Re: htdig: Pages get indexed, but no results: BUG?


Gilles Detillieux (grdetil@scrc.umanitoba.ca)
Thu, 17 Dec 1998 15:57:30 -0600 (CST)


According to Rodger Zeisler:
> htdig has a case_sensitive option that would make PRODUCT.HTM and
> product.htm appear the same. Since you have 3 character extenstions (.htm),
> I am assuming that you are on NT not Unix (.html). NT (and MS Windows) is
> case insenstive.

The case_sensitive option currently affects only parsing of disallow
statements in the robots.txt file, and not how htdig keeps track of
visited documents. However, if you want to change how htdig keeps
track of visits, as I suggested earlier, it would be wise to make that
conditional on this option. Thanks for pointing it out.

The .htm extensions have, unfortunately, polluted a great many Unix
servers over the past few years, as many web developers use M$ systems,
and stick to that ugly 3 character extension limit they've carried over
from DOS, even though Win95 & NT no longer impose that limit. So, it's
not a safe assumption that a server that has .htm files is not Unix-based.
If Andriu claims it's a Unix server, I'll take his word for it. In any
case, the problem stems from the fact that the developers assumed the
server was case insensitive, when in fact it's case sensitive, and
therefore not an NT server. That's why the href to PRODUCTS.HTM fails.
It should be lower-case, and the server cares which case is used.

According to Andriu Isenring Ritsch:
> I just wondered, when PRODUCTS.HTM returns 404 and products.htm returns OK and has
> a lot of links on it to other pages etc., why does htdig assume that the link is
> not ok and deletes all pages that have been retrieved starting from the
> products.htm page? I mean, htdig got the pages and deletes them again - they
> defenitely must exist, so why deleting them?

Who says it's deleting anything? Does an htdig -vvv seem to suggest that?

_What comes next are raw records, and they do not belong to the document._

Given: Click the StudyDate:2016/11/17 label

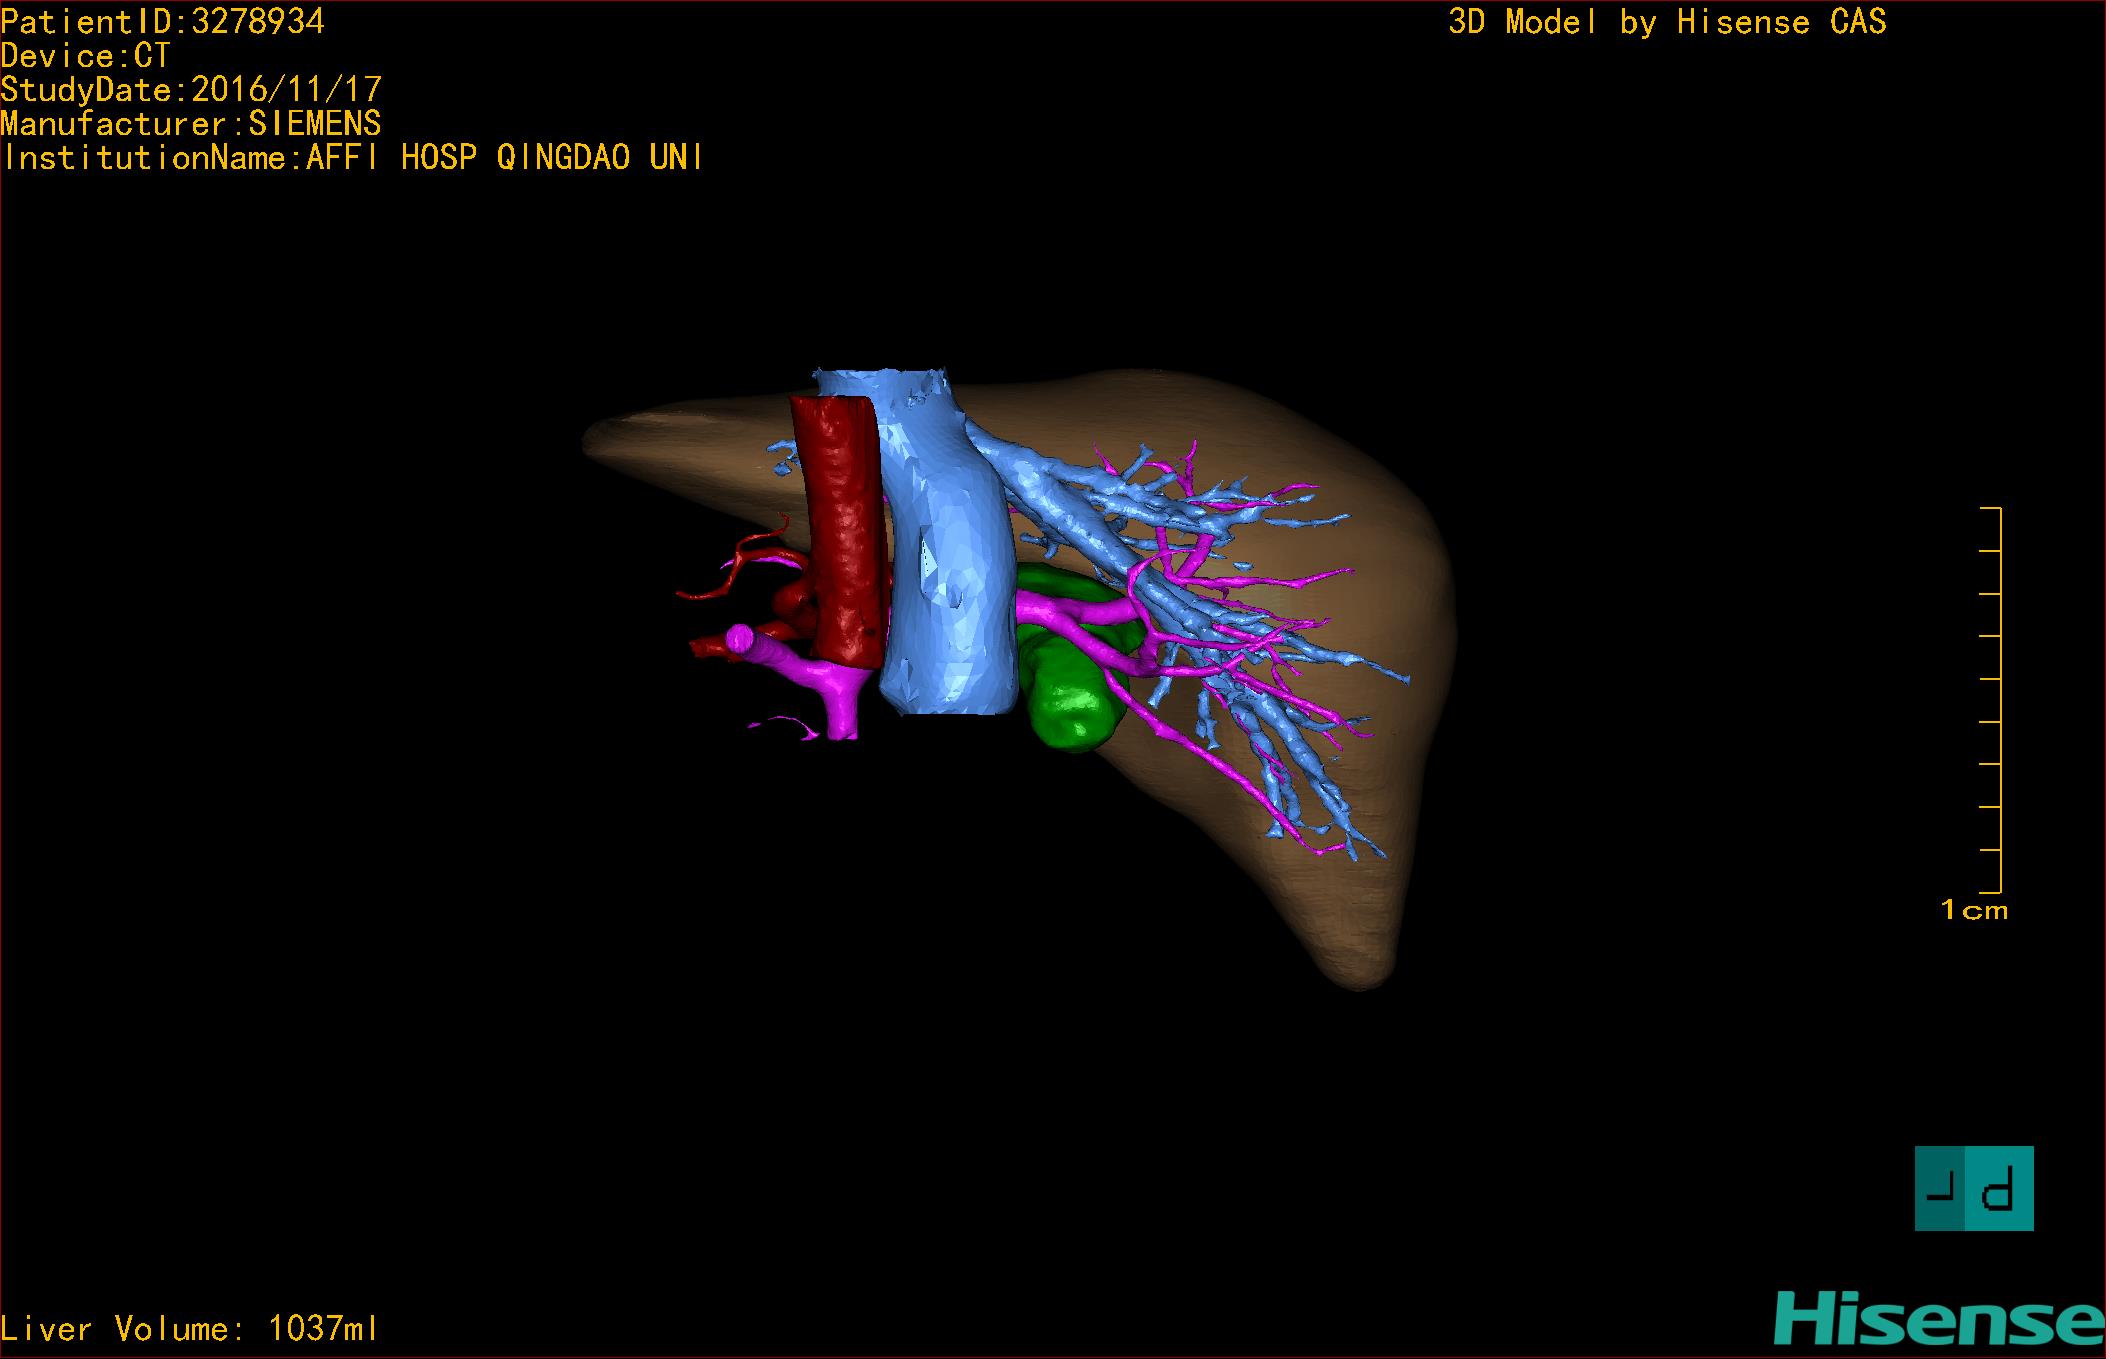Looking at the screenshot, I should (x=191, y=89).
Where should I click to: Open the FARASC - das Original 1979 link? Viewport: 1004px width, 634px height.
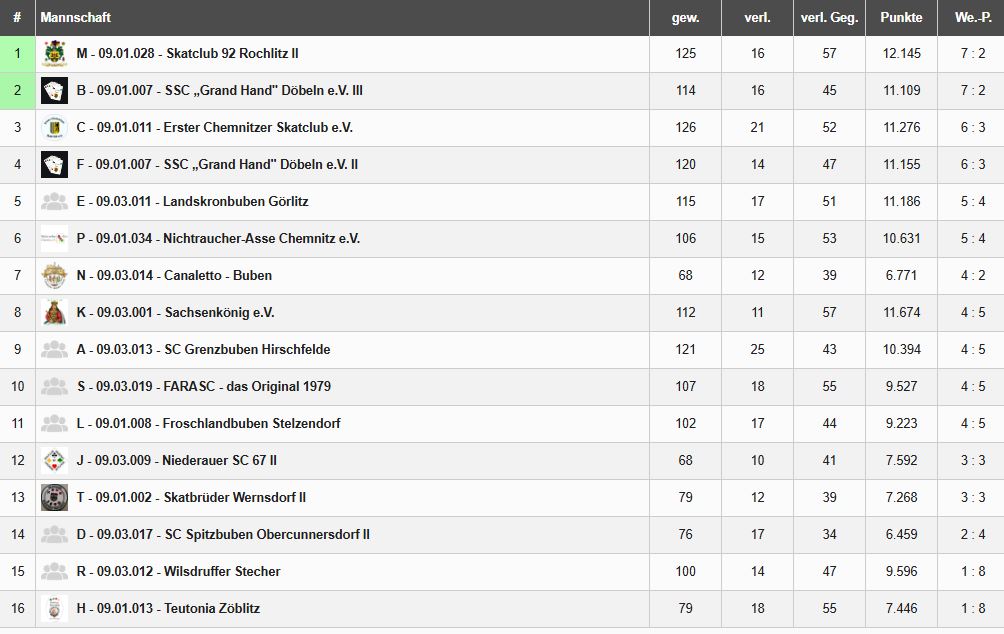pos(203,387)
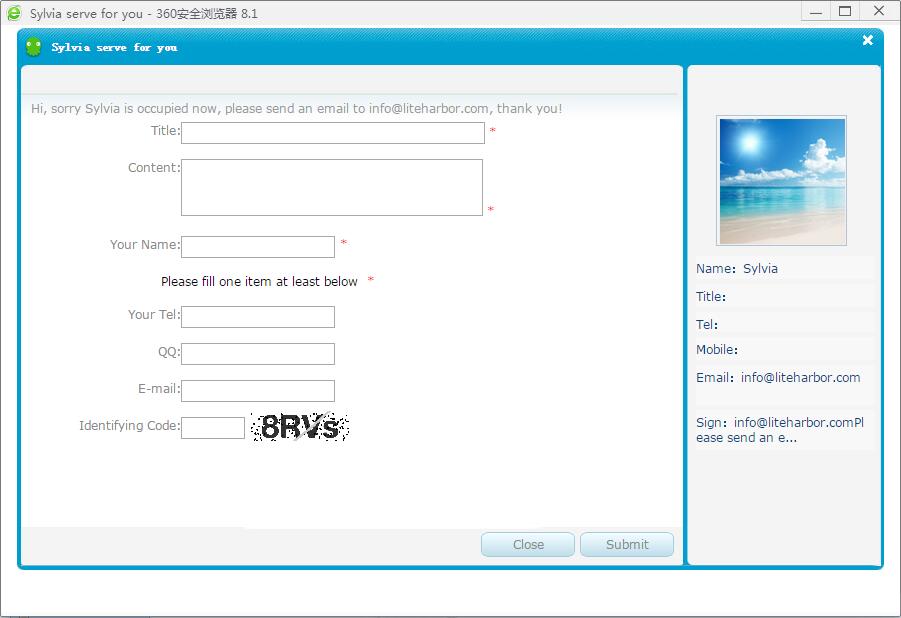This screenshot has height=618, width=901.
Task: Maximize the 360 browser window
Action: (845, 11)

What I'm suggesting is that htdig sees the href to PRODUCTS.HTM before any
href to products.htm, and so it queues up the upper-case URL, but marks
the lower-case URL as visited (because all visits are recorded in lower
case). So, it tries to get PRODUCTS.HTM, and fails, so it never sees the
real file. Whenever it sees any of the good hrefs to products.htm, it
thinks the file was already visited, so it doesn't queue it up again.

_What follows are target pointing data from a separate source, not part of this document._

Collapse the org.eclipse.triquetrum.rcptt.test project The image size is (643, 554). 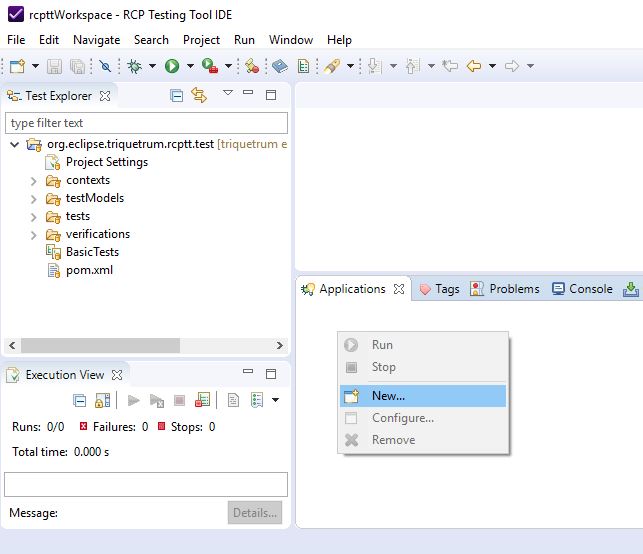coord(14,145)
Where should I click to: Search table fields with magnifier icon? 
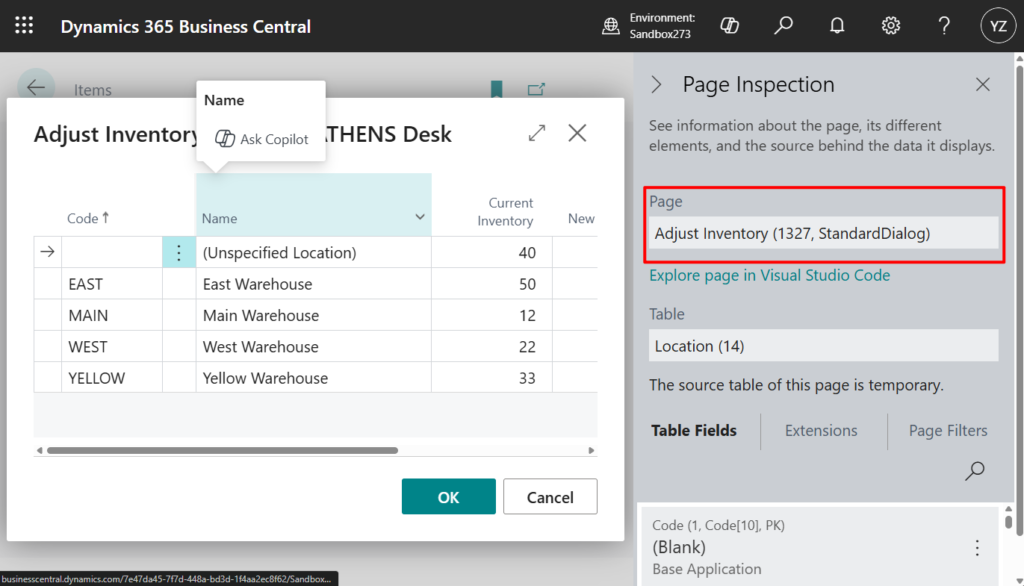[974, 471]
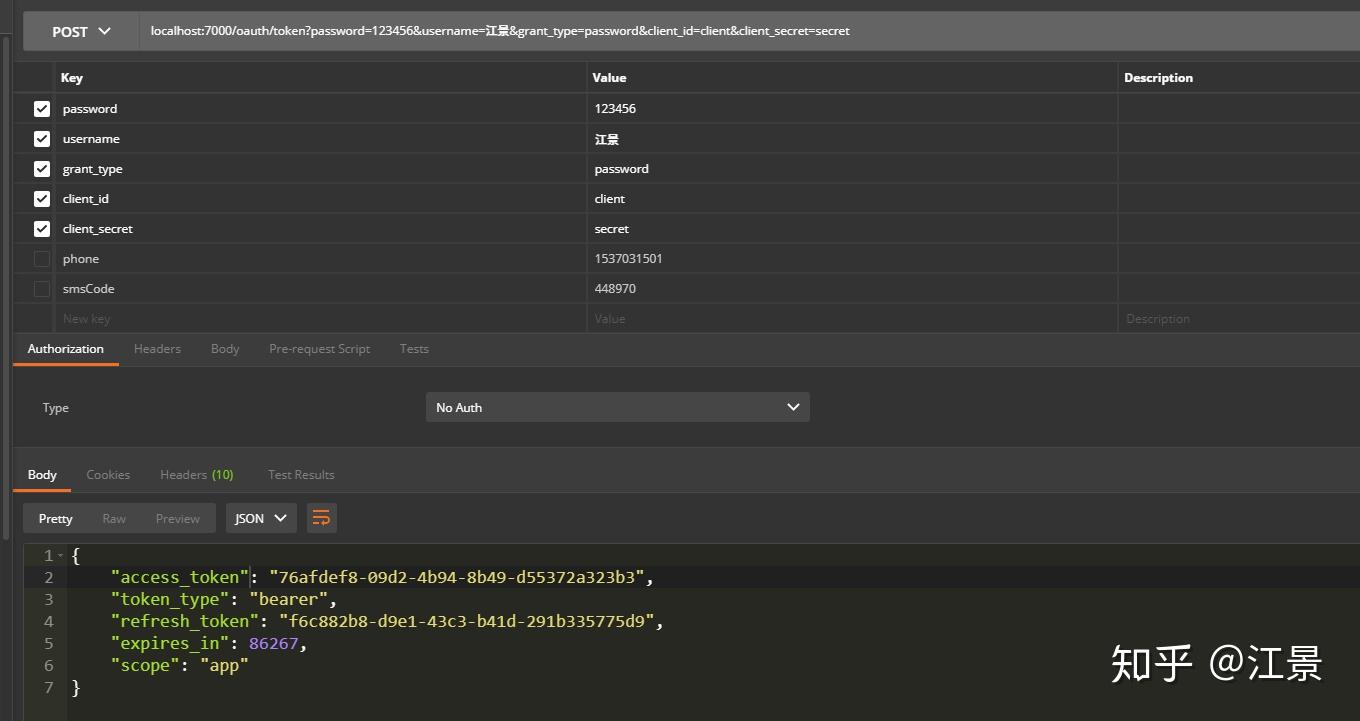Open the Test Results tab
Viewport: 1360px width, 721px height.
[301, 474]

Do you have any hard evidence that htdig is indeed fetching products.htm
from the server, and deleting its hrefs?

> One could also do it the other way around: htdig could know that one link was not
> ok, but since it was able to follow the page at some point, there must be a valid
> page with that name, so the links from that page must also be valid etc. (htdig
> could assume that there was a uppercase/lowercase problem).
>
> What do you think about that?

The way I read the code, I can't see how htdig would have tried to dig
both products.htm and PRODUCTS.HTM in the same run. If it sees the
real file first, it shouldn't try the bogus one at all, and if it sees
the bogus one first, it seems it would ignore the real one, because it
thinks it's the same file.

> (I know, fixing the link should be easier, but still...)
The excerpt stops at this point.